▸ Given data:
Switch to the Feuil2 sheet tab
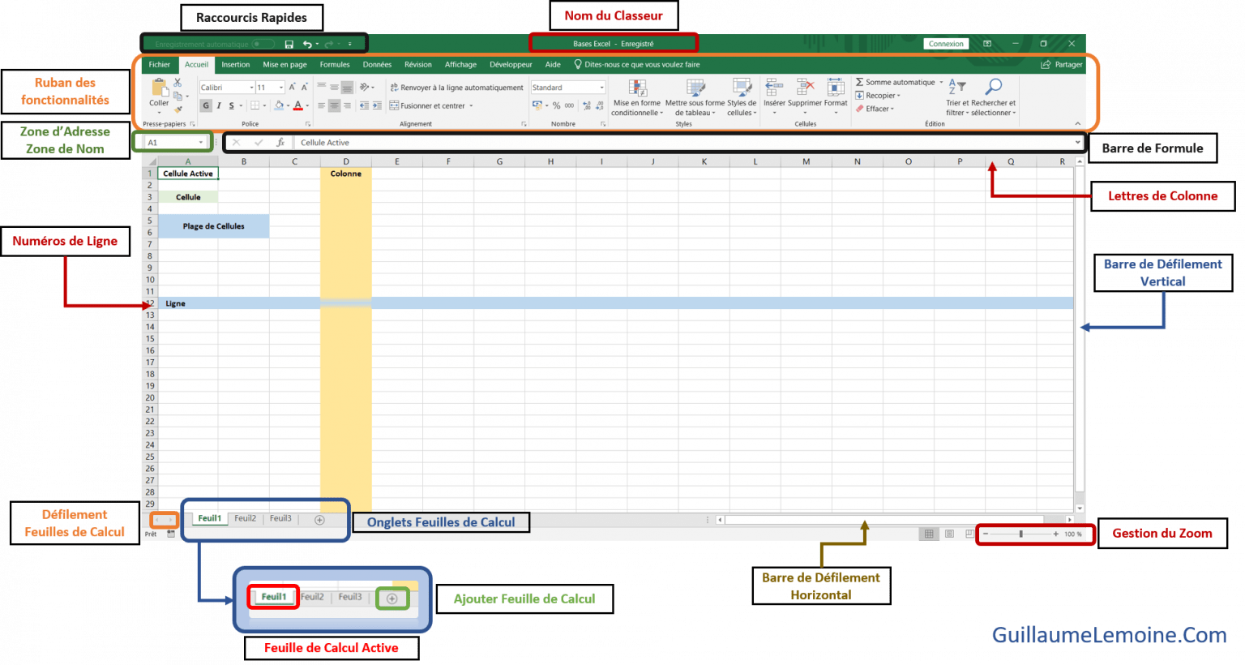Screen dimensions: 1245x665 [245, 517]
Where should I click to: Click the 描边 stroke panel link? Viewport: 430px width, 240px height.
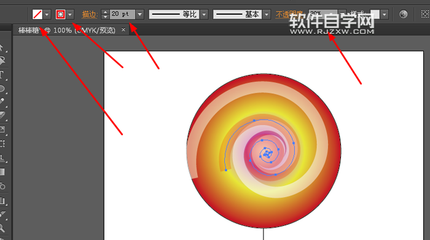[90, 15]
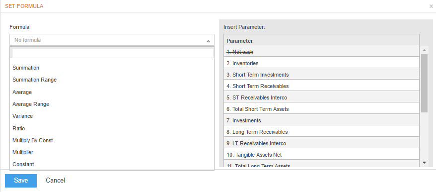Click the parameter list scroll down arrow

pos(424,162)
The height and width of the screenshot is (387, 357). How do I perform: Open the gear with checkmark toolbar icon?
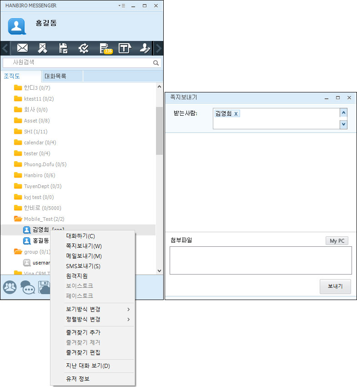[x=84, y=48]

▸ Try it: Everything from the line with "Where should I" through the last line above should be reproduced exactly, both ends included; pictures must be omitted.

▸ Result of this task:
Where should I click to: Click the 描边 stroke panel link? Viewport: 430px width, 240px height.
[90, 15]
Click the parameter list scroll down arrow

pos(424,162)
The height and width of the screenshot is (387, 357). How do I perform: Open the gear with checkmark toolbar icon?
[x=84, y=48]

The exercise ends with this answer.